Hoy es memoria, ausencia, sueño. Entonces era novedad, comienzo, una nueva etapa. Gorvachev aligeraba la carga despiadada de las décadas de aislamiento y reclusión. La prisión y el encierro se transformaban en fenómenos de antaño. Uno tras otro, grupos de extranjeros eran acogidos en la ciudad, en una muestra de apertura, luego de casi un siglo de encierro. Se exponía Vladivostok a la vista de forasteros, invitados por el gobierno ruso.

El conocimiento de aquella remota geografía, poblada de eslavos y encajada en las profundidades del Asia amarilla, no era excesivo. La punta más oriental de Rusia. Más cerca geográficamente a Tokio que a Moscú o San Petersburgo. Once horas de trayecto en el poderoso Antónov, desde Moscú. Tantas horas dejaron una huella. Se presiente el sentido de lo colosal. Una conversación frustrada con el empresario mongol que viajaba al lado, así como una tonadilla que se repitió hasta la desesperación en la aeronave, de la que sólo conservamos el estribillo reiterado: Vladivostok, Vladivostok, Vladivostok, Vladivostok...

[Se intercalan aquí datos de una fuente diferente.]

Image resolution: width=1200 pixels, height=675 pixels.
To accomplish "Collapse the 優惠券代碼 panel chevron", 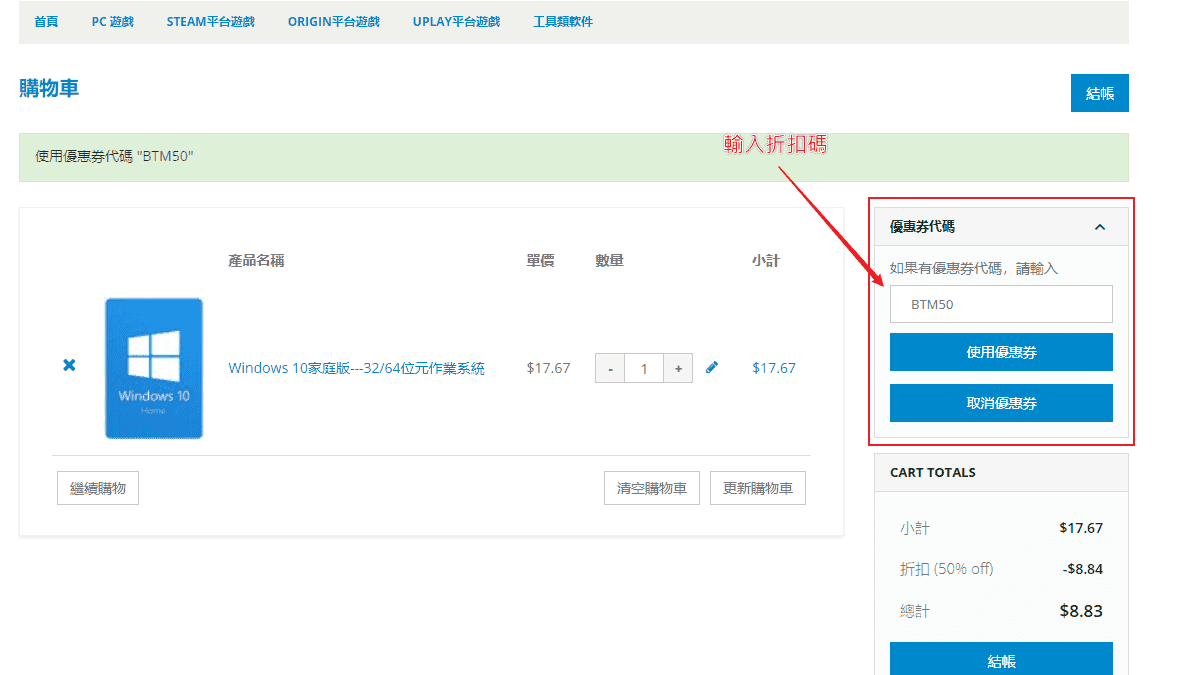I will pyautogui.click(x=1100, y=227).
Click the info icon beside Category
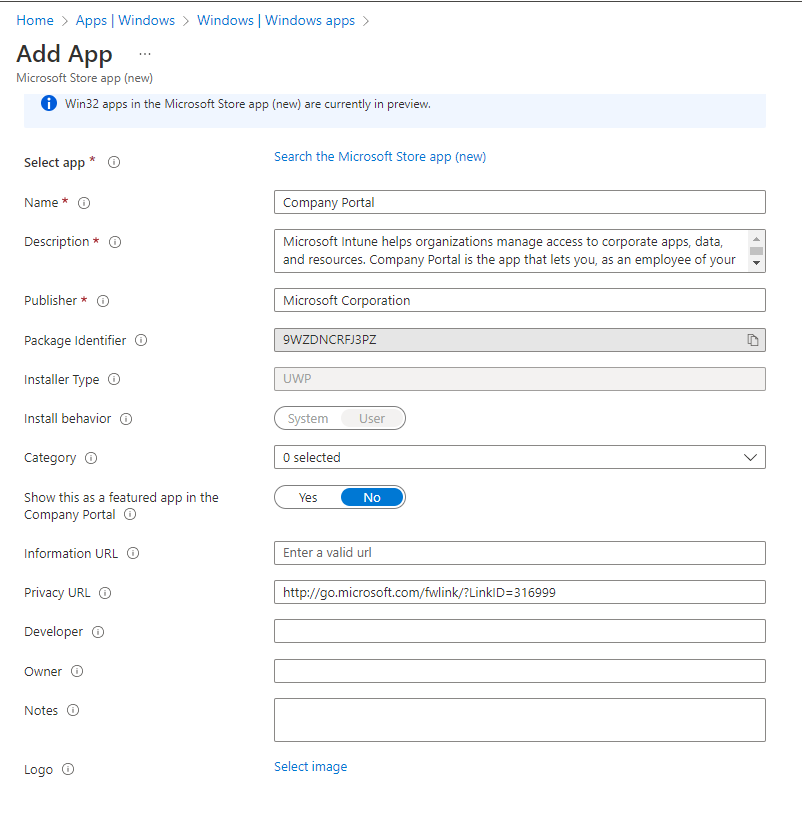Viewport: 802px width, 821px height. click(91, 458)
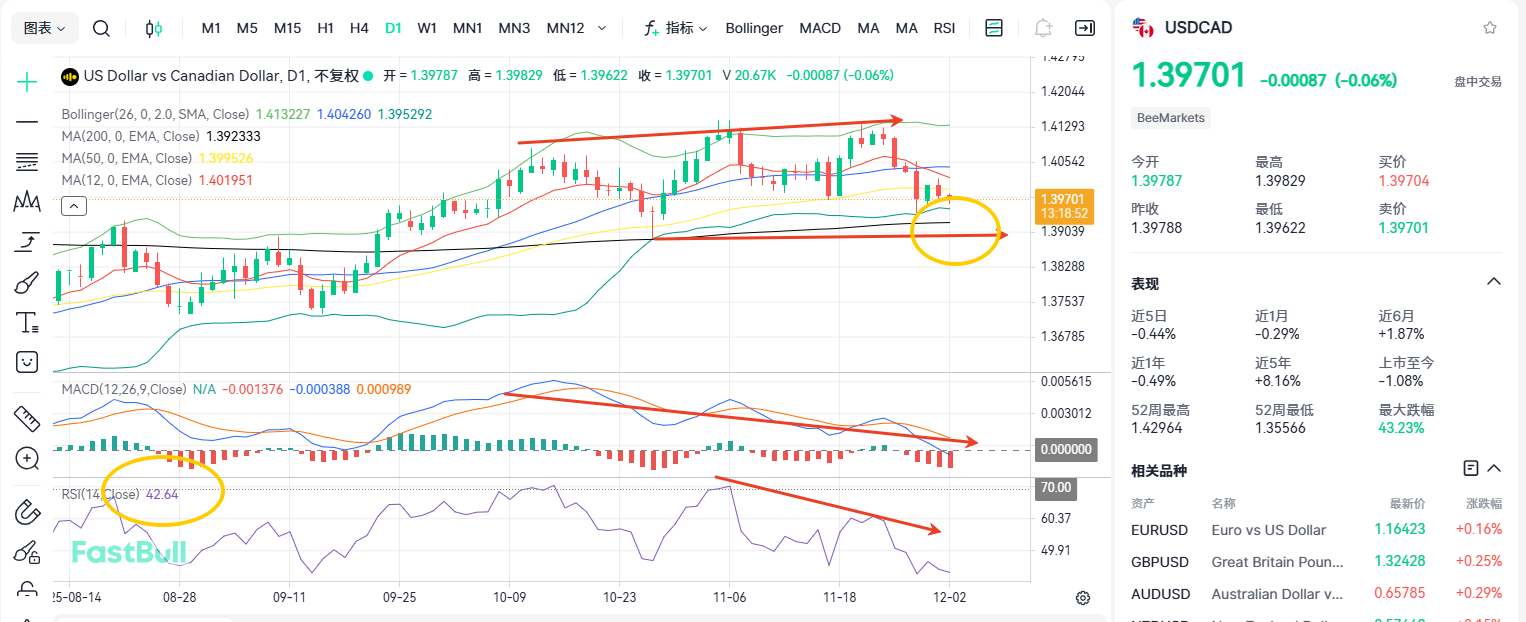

Despuntaba el verano en el hemisferio norte. El sol alumbraba con cierta displicencia. La sonrisa de las jóvenes edecanes revelaba el alivio de largos meses de frío intenso y cielo gris. Si el arrojo es una cualidad no común en círculos intelectuales y académicos, esa ocasión el heroísmo se impuso como norma. En el detalle se encuentra más a menudo la belleza.

Demostraciones y paseos ilustrativos, charlas académicas y sucesivas conferencias se alternaban con cocteles y caviar con vodka helado. Los anfitriones, académicos, edecanes e intérpretes –mujeres diestras en mantenerse ataviadas de modo permanente- hicieron inolvidable y grata nuestra estancia. Una semana perduró nuestra visita

¿Quién puede negar la simpatía del pueblo ruso? No poco se puede aprender de una ciudad cerrada por décadas, en un extremo del globo. Administrar el conocimiento así adquirido es cosa de tiempo.

Los forasteros partimos. No nos da tregua la convicción de que las grandes ciudades eslavas guardan alguna dosis de melancolía. Como sea, la existencia en Vladivostok continúa la fiesta de la vida. Con ritmo apacible y ordenado, arropada de voluntad en su lejanía, en los confines del océano y del polo ártico.